China anunció que, a partir de este lunes, México, Canadá y Estados Unidos requerirán licencias especiales para importar 13 tipos de precursores químicos utilizados en la producción de fentanilo y metanfetamina. La decisión, que entró en vigor de manera inmediata, fue adoptada por los ministerios chinos de Comercio, Seguridad Pública, Gestión de Emergencias, Aduanas y Productos Médicos, y marca un giro en la política de control químico del país asiático tras la reciente cumbre entre Xi Jinping y Donald Trump.

El Ministerio de Comercio chino explicó que la medida busca fortalecer la supervisión sobre la exportación de sustancias susceptibles de desviarse hacia usos ilícitos, aunque el trasfondo político es claro: se trata de una concesión directa a Washington, que desde hace años acusa a Pekín de no hacer lo suficiente para detener el flujo de químicos empleados en la fabricación del opioide sintético responsable de decenas de miles de muertes en Estados Unidos.
La decisión llega poco después de que Trump redujera del 20 al 10 por ciento los aranceles adicionales impuestos a los productos chinos, como parte de un acuerdo alcanzado con Xi en Corea del Sur. El pacto incluye una tregua comercial de un año y compromisos mutuos en materia de cooperación antidrogas. Para la Casa Blanca, esta acción es presentada como una victoria diplomática y una respuesta concreta al problema del fentanilo, que Trump atribuye principalmente a los cárteles mexicanos y a la pasividad del gobierno chino.
Con esta resolución, México y Canadá se suman a países como Birmania, Afganistán y Laos, considerados por China de alto riesgo en el desvío de precursores químicos. Sin embargo, a diferencia de esos destinos, el nuevo catálogo chino se centra exclusivamente en compuestos derivados de la piperidina, sustancia clave en la elaboración de opioides.

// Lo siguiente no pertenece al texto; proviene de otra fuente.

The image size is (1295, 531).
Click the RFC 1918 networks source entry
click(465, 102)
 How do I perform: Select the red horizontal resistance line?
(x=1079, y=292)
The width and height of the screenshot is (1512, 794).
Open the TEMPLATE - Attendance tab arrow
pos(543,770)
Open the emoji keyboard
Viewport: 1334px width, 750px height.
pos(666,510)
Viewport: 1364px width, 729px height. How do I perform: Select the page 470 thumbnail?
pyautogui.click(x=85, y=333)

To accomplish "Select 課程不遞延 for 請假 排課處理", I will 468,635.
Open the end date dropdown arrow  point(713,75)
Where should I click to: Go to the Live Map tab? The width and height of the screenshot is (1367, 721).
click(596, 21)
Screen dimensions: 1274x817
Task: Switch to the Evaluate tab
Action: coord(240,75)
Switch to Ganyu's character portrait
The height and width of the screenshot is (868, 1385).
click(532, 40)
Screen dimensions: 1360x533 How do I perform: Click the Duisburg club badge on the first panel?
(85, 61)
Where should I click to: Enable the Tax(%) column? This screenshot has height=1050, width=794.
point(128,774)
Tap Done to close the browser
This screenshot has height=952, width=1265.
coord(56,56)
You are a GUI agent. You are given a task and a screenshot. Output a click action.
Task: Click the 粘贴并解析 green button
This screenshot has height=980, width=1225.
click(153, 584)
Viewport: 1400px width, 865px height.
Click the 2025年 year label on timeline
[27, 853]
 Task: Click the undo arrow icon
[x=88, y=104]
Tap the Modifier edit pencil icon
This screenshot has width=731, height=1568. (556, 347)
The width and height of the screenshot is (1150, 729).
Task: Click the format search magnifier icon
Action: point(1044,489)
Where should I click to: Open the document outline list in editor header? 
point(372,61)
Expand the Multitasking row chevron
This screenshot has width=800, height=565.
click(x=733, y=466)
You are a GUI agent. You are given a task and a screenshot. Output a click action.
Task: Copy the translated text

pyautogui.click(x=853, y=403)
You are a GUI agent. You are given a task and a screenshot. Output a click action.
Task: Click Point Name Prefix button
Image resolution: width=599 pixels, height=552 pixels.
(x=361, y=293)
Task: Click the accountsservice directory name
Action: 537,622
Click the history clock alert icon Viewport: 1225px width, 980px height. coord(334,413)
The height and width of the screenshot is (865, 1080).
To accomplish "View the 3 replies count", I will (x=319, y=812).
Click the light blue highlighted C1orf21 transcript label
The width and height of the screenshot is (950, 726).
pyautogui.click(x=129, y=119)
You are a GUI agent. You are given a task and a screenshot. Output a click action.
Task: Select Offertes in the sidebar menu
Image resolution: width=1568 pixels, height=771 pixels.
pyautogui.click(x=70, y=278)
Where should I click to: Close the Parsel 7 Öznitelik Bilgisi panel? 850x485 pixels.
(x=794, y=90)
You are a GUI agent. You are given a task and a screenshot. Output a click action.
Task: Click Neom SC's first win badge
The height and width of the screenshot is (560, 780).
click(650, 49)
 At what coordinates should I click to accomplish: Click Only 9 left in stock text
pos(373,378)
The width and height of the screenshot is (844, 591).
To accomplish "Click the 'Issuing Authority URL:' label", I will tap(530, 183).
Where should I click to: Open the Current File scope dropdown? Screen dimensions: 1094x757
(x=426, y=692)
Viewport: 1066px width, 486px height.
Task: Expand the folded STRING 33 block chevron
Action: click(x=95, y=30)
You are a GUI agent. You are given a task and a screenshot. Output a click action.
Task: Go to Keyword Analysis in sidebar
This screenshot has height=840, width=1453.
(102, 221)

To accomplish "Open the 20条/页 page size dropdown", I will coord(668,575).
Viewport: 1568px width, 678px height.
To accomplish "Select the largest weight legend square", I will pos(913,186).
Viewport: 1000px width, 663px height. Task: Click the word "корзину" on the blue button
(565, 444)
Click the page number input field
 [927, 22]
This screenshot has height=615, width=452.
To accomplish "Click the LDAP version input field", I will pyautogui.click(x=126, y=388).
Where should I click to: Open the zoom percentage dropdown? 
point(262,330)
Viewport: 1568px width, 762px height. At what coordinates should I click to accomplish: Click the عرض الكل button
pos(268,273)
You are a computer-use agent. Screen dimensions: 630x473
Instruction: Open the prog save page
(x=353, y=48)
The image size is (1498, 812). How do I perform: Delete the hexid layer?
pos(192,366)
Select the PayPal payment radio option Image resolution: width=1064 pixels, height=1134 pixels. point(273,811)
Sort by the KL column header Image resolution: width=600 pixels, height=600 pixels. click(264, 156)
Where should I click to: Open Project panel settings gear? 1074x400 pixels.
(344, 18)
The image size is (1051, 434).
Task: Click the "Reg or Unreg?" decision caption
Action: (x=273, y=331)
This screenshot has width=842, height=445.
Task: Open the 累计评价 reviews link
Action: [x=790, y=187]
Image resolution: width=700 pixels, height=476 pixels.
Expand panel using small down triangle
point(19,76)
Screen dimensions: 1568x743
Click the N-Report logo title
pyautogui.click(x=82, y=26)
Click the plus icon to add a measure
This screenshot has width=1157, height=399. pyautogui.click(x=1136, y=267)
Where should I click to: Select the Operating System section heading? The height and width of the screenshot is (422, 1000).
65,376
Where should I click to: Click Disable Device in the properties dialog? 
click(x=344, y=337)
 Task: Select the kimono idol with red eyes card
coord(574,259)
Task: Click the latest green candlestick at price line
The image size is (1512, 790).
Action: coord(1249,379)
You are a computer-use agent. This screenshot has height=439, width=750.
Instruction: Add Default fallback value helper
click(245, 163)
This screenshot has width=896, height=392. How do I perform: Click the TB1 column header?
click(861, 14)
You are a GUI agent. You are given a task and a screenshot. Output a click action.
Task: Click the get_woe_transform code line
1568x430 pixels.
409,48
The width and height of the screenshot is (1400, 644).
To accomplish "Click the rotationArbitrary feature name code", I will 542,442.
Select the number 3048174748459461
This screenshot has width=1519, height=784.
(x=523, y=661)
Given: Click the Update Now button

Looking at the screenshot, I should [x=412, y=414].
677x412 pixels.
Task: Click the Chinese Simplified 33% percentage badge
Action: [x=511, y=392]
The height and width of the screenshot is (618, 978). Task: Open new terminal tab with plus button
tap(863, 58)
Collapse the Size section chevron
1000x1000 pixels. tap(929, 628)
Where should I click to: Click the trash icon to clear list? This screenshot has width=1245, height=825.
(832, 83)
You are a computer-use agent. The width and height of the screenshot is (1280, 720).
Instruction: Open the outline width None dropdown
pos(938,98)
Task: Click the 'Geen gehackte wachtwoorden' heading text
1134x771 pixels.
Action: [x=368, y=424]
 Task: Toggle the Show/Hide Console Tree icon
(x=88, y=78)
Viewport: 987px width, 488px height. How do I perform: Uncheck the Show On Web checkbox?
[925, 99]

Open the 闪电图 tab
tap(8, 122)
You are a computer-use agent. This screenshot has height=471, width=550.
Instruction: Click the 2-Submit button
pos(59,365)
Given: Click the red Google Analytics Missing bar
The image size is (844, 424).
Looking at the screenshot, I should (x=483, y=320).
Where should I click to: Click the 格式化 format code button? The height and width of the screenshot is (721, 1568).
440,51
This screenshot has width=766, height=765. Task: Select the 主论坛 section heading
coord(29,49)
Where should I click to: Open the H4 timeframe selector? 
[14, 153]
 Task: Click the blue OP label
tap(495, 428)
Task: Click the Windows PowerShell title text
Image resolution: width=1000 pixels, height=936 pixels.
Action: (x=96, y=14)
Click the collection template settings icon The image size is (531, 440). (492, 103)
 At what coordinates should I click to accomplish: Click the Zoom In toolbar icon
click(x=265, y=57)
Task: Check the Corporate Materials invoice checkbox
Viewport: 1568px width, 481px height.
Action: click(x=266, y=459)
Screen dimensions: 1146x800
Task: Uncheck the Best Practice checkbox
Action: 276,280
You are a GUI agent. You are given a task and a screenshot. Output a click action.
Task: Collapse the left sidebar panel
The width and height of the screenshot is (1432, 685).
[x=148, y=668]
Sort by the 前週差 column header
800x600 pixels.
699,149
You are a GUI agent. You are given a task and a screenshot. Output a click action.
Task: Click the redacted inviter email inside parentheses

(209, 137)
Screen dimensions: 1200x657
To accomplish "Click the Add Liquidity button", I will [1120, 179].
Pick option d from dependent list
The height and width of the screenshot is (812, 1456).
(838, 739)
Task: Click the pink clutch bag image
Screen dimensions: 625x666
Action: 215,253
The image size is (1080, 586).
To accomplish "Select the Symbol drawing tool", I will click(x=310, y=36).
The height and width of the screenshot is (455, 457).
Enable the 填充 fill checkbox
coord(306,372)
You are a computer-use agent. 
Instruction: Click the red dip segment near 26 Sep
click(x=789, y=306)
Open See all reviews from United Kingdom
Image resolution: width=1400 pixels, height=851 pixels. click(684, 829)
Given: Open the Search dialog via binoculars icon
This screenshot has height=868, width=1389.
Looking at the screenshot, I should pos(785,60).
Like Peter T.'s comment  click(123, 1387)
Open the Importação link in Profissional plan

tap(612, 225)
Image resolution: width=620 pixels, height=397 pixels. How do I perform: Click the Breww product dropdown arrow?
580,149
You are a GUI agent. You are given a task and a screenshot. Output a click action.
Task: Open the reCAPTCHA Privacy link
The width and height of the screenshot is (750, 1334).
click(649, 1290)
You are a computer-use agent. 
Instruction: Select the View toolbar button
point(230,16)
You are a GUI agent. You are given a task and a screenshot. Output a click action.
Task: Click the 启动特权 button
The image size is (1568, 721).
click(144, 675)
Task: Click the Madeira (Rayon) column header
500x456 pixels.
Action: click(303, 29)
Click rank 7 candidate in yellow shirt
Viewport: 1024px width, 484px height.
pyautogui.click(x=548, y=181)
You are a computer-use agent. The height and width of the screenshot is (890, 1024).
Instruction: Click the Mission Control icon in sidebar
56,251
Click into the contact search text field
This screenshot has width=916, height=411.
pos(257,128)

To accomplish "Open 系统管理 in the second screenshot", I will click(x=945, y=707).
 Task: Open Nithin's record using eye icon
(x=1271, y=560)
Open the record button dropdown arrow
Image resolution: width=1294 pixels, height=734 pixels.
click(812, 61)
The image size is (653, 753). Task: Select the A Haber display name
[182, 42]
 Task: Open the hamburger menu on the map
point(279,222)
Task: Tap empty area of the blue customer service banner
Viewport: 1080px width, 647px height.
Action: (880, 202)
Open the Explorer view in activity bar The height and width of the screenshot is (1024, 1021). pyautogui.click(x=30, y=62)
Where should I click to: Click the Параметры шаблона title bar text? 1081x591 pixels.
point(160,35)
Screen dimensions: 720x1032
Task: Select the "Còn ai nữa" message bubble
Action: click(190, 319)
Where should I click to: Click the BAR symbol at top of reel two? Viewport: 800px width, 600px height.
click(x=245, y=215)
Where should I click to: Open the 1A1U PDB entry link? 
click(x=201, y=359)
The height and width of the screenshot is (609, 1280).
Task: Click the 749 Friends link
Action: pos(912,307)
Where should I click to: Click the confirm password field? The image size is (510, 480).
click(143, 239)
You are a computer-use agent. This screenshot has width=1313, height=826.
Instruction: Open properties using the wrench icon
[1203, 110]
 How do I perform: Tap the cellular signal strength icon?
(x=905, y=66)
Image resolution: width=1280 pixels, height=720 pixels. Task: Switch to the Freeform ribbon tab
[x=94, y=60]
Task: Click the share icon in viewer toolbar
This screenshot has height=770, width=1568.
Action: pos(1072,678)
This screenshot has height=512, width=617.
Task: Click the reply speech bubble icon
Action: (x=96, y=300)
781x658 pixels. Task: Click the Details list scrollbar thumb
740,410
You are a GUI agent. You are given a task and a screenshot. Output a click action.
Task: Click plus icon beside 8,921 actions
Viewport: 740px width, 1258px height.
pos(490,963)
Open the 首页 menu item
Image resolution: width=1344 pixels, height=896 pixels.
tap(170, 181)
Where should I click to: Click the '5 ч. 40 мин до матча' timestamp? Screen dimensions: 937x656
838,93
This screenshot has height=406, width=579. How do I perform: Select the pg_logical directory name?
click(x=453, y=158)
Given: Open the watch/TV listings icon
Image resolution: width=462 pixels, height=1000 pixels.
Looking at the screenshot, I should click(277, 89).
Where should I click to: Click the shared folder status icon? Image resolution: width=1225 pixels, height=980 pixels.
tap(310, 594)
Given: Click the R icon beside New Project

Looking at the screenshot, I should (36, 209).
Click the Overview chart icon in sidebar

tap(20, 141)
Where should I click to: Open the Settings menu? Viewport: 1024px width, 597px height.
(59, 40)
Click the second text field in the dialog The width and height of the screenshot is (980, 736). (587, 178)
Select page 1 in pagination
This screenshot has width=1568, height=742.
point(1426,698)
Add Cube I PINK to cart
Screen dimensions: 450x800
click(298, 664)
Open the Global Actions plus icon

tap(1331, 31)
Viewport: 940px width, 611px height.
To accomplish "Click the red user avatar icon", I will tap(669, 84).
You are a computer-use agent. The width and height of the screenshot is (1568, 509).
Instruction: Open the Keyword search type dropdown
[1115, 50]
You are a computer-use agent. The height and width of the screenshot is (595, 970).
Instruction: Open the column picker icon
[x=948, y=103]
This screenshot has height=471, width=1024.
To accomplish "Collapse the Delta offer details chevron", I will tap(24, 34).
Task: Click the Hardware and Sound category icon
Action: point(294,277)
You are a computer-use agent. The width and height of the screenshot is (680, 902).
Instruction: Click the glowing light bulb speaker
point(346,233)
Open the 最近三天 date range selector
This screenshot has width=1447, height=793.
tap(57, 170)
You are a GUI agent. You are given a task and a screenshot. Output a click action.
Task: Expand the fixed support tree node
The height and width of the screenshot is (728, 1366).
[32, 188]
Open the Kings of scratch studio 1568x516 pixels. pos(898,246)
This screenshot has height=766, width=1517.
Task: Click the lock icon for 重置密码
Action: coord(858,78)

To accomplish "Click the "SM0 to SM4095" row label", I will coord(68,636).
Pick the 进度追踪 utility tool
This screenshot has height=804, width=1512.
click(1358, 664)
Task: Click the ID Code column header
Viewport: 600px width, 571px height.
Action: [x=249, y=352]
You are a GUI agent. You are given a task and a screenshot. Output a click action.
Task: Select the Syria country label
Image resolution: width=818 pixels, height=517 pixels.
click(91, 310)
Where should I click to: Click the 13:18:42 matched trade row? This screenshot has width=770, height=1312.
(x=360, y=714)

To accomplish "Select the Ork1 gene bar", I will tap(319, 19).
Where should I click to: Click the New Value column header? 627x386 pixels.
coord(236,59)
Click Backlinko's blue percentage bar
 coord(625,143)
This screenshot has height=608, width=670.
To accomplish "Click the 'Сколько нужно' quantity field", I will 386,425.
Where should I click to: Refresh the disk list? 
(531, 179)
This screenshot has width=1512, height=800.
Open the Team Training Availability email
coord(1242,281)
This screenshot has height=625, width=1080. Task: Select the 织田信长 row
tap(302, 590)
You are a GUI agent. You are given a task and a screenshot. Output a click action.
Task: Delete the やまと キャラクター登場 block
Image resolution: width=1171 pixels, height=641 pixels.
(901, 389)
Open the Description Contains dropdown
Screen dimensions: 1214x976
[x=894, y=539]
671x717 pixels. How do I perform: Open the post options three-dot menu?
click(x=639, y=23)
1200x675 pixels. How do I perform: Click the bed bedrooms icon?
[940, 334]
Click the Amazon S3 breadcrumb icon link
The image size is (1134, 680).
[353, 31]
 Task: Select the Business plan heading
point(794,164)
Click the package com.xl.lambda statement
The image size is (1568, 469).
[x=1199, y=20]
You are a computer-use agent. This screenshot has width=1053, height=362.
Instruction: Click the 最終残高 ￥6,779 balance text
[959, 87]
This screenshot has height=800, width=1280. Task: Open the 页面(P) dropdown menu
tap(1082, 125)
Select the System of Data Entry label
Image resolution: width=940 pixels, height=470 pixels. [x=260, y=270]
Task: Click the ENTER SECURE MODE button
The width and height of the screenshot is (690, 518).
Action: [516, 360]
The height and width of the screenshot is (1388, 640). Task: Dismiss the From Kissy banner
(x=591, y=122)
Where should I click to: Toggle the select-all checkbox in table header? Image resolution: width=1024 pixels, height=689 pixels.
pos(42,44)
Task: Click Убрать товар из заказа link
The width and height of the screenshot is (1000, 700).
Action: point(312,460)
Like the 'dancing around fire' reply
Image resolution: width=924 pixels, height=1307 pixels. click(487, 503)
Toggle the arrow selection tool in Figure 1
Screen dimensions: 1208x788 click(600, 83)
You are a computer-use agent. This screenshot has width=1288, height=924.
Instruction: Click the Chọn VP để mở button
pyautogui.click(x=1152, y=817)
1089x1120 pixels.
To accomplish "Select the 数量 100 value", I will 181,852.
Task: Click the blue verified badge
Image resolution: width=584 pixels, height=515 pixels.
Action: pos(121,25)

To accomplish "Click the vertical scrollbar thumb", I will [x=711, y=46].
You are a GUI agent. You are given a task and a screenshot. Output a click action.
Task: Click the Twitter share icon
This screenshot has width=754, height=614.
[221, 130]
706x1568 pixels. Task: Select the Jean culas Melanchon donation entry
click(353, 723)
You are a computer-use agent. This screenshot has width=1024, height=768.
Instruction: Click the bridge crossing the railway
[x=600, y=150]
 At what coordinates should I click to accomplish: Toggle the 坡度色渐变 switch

El endurecimiento del control podría afectar industrias farmacéuticas y químicas mexicanas que utilizan componentes similares para fines legales.
El comunicado oficial no menciona las conversaciones recientes con Washington, pero funcionarios estadounidenses ya habían adelantado que Pekín se comprometió a detener los envíos de ciertos compuestos hacia Norteamérica. Para analistas internacionales, el anuncio refleja la creciente influencia de Trump sobre la política comercial china y deja a México en una posición incómoda, al ser tratado como un país de riesgo en la lucha antidrogas, pese a las promesas de cooperación de la administración de Claudia Sheinbaum, cuya efectividad sigue en duda frente al avance del narcotráfico y la producción ilegal de fentanilo en territorio nacional.